Mi notano di più se scrivo o se non scrivo?
di Carlo Corridoni---28-01-2022
Attribuisco per un momento al Prof. Ernesto Galli Della Loggia il dubbio morettiano se partecipare o non partecipare ad un determinato evento.
Parlano della Scuola, fanno casino? E io? Che fò, dico la mia? o non la dico?
La dico. La dico!
Il fatto è che una quantità di intellettuali (professionisti dell'intellettualizzazione di problemi comuni e speciali, ma pure di non problemi) vivono di notorietà: sono convinti che migliaia di persone non sono tranquille se non ascoltano quasi quotidianamente il loro parere su tutto.
Sono denominati 'opinion maker' con esplicito riferimento al fare, come se le opinioni si potessero anche fabbricare, come i normali prodotti dell'induzione pubblicitaria.
Non sono sicuro che costoro siano tutti convinti in buona fede, certamente hanno interesse perché devono alla loro notorietà la propria dimensione sociale, la consistenza patrimoniale, fino alle oscure individuali ragioni dell'esistenza, anzi dell'essere.
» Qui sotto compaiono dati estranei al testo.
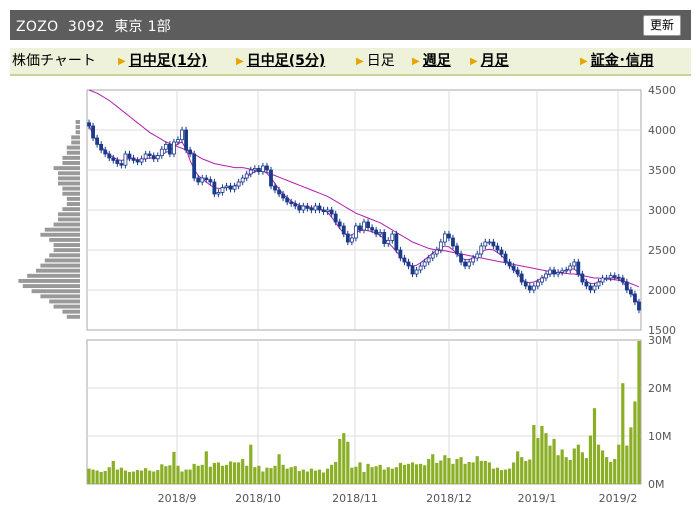 This screenshot has height=528, width=700. I want to click on nav-item-label: 日中足(1分), so click(168, 61).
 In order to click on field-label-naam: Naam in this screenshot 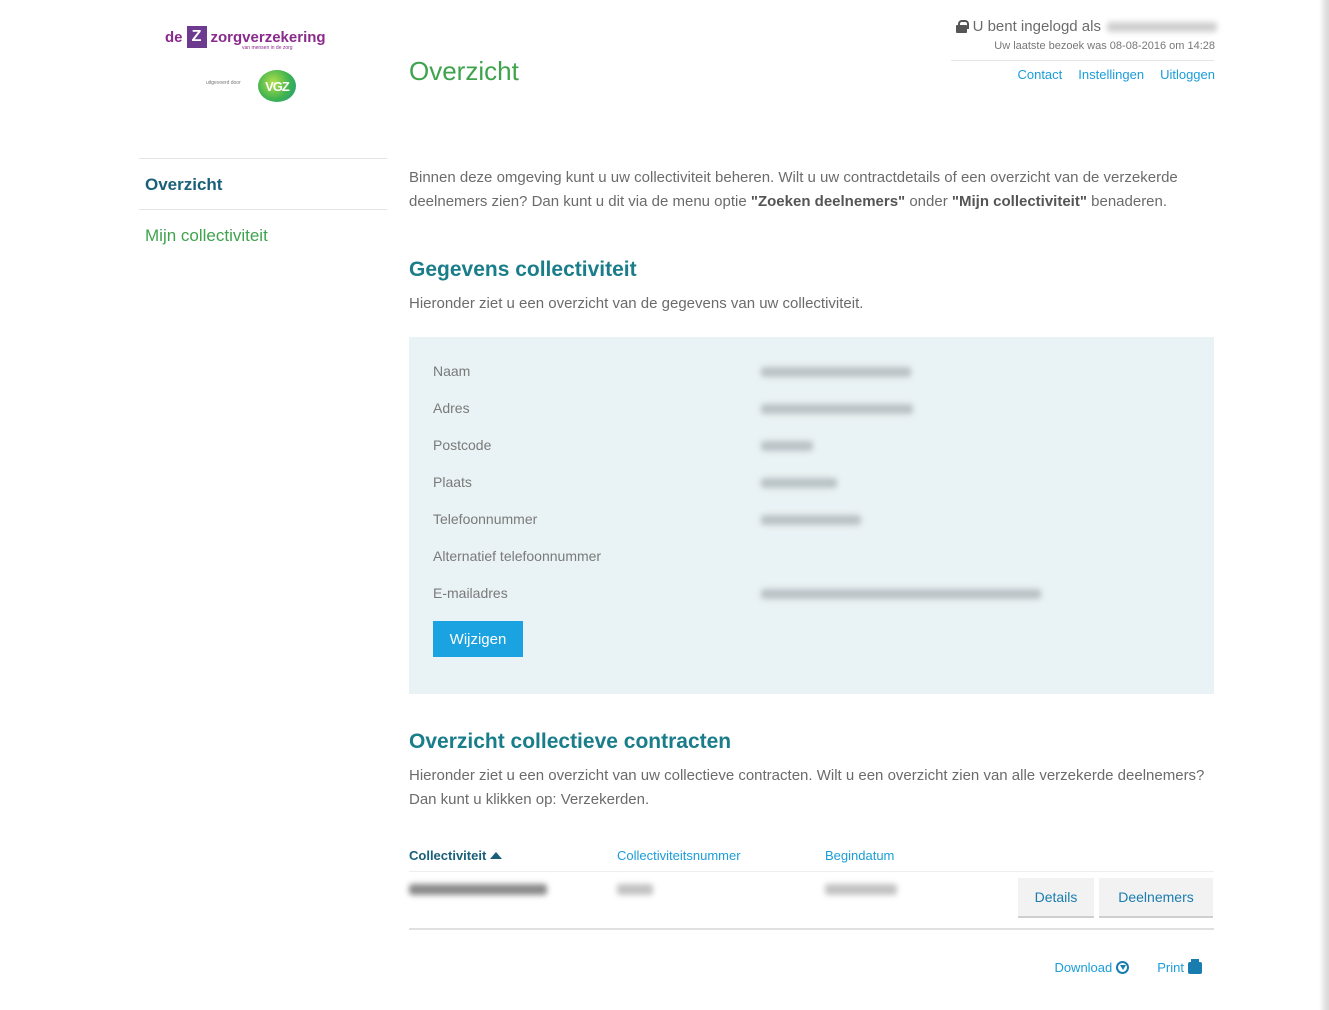, I will do `click(452, 371)`.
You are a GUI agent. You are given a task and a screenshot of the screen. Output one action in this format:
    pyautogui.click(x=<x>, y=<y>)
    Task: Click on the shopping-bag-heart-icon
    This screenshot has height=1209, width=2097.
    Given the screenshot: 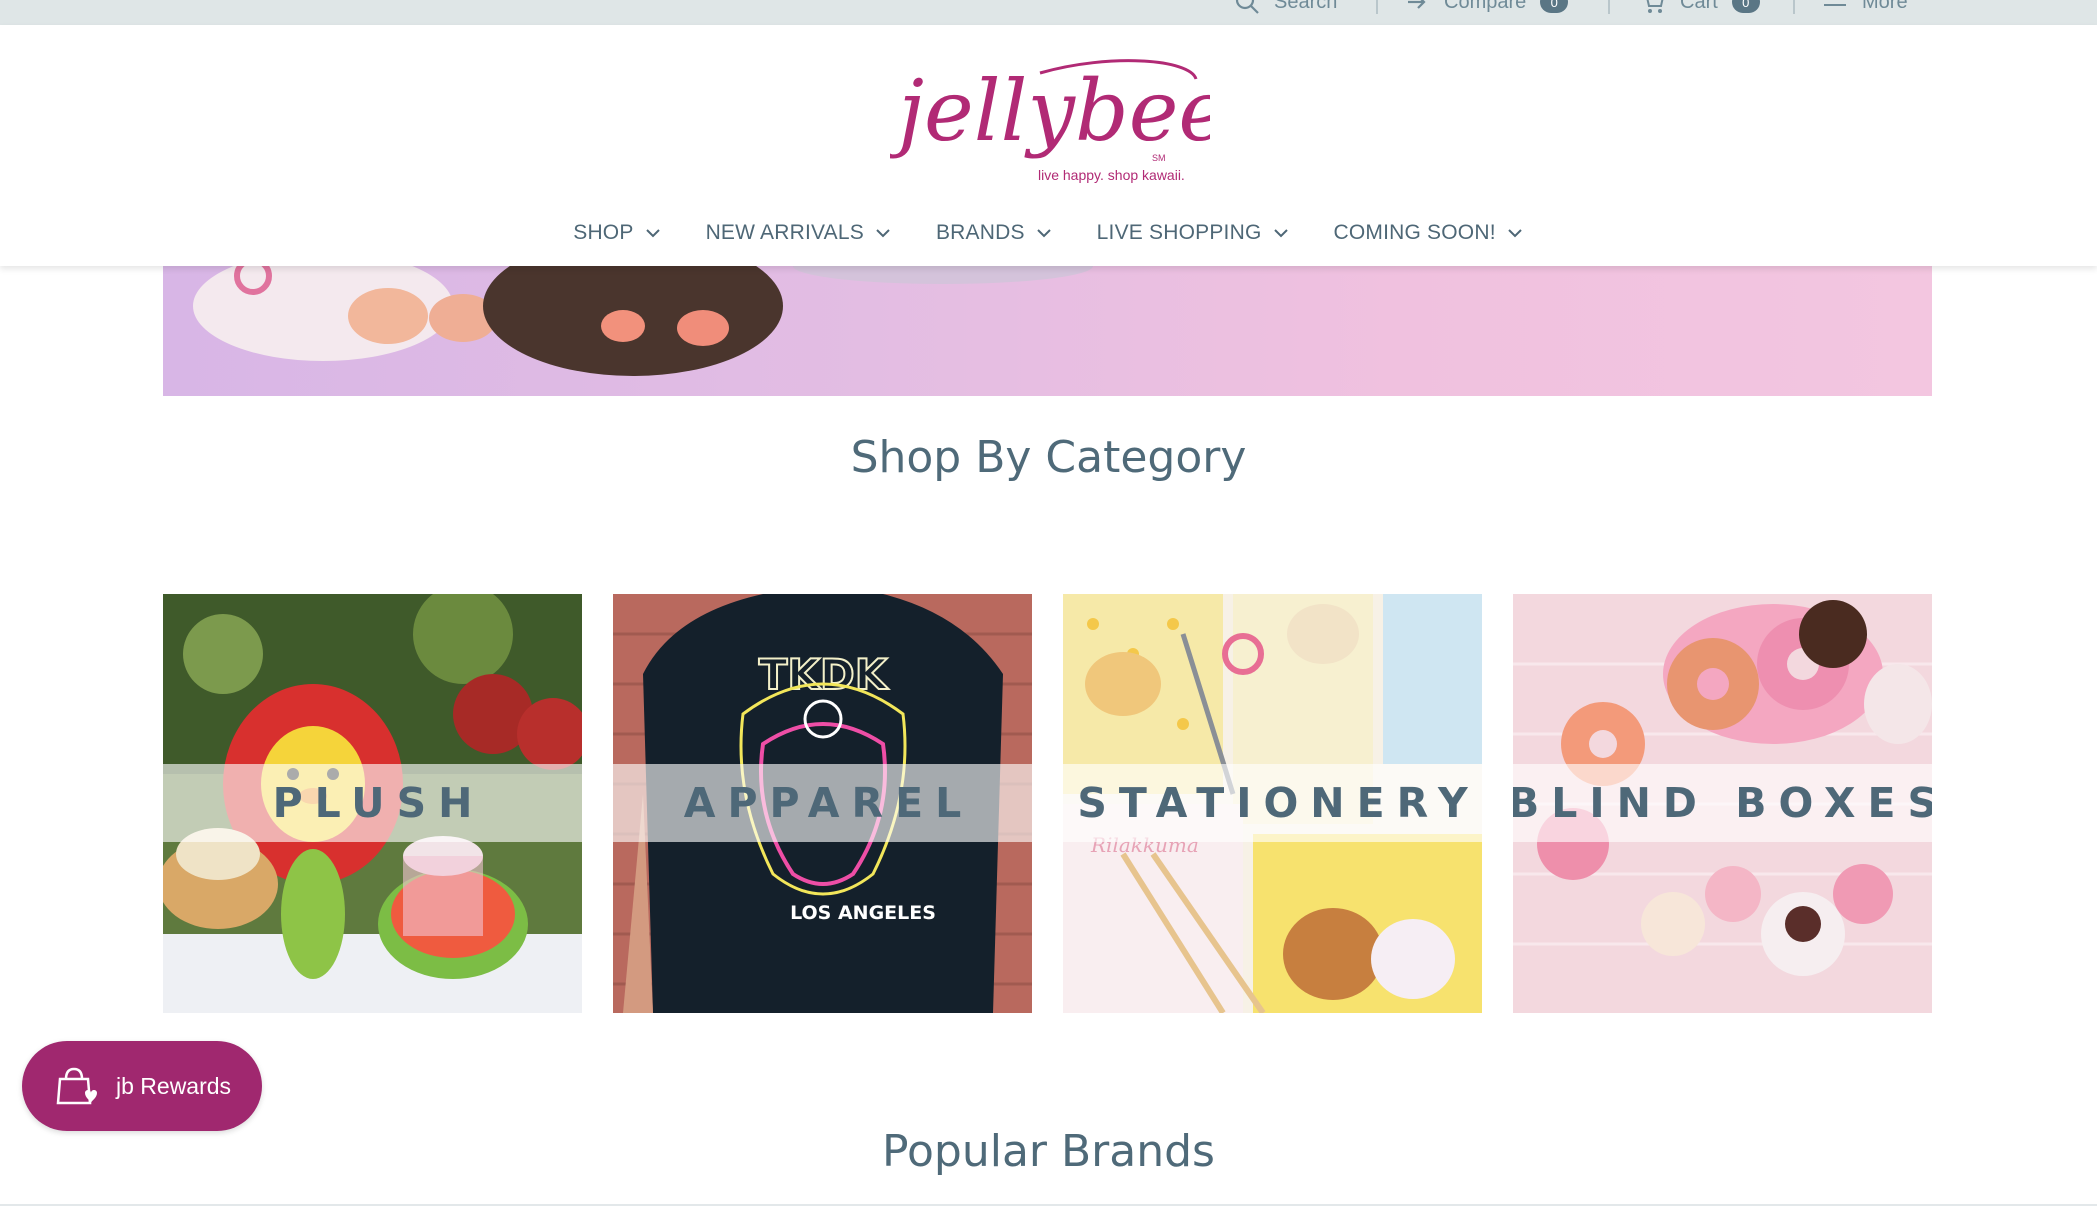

Per conto mio, di dubbi, ne ho sempre tali e tanti che quelli che essi mi potrebbero aggiungere sono proprio ben poca cosa, sia in confronto alle mie incertezze, sia per l'inconsistenza palese delle loro argomentazioni. Pertanto, esimetemi dal ringraziarli.
Il guaio è che parlano bene, e a platee che essi stessi hanno ben addestrato, coltivandole ad assumere i loro medesimi pensosi atteggiamenti, sicché bisogna pure rispondere ai flatus vocis che emettono.
La Scuola è un elemento decisivo per la formazione della cittadinanza, sia intesa quale comunità di cittadini, sia come cultura del vivere associati in un sistema condiviso di diritti e di doveri:

tanto decisiva che occorre dibattervi di tutto. Di tutto!

Perfino e soprattutto (!) della zizzania che questi personaggi spandono sulle menti scolasticamente dissodate di studenti, genitori e insegnanti.
Gli studenti occupano le scuole contro la formazione, contro la didattica delle competenze, contro i due terzi di quel Sapere Saper fare Saper essere che - nella sua disarmante genericità - sembrava pure aver messo tuttimapropriotutti d'accordo.
E adesso, chi glielo va a dire nelle Assemblee studentesche che a scuola non si può studiare in astratto? Che non si può studiare contro e basta, senza porre - prima - il problema che s'intende risolvere? Che per diventare classe dirigente del Paese qualche cosa bisognerà pure imparare a farla?
Come costringere le Parti datoriali a formulare finalmente una credibile domanda di Istruzione?
Mi ricordo tanti movimenti studenteschi, da insegnante, prima i collettivi e poi la Pantera e non ho mai abbandonato i giovani alle parole d'ordine. E adesso le Sardine, la Lupa ...
Ritenevo di non doverli illudere, gli studenti, anche perché insegnavo discipline tecnologiche a fasce socialmente deboli, che da quei saperi potevano partire senza temere disillusioni. Ricordo a certi 'intellettuali' che di Meccanica, mettano, si parla anche in Italiano e che ci si esprime anche attraverso espressioni aritmetiche, in Matematica. Non 'matematichese'.
Allora: sotto Professore! Ci faccia le Sue domande - ma precise, e noi pazientemente Le risponderemo subito.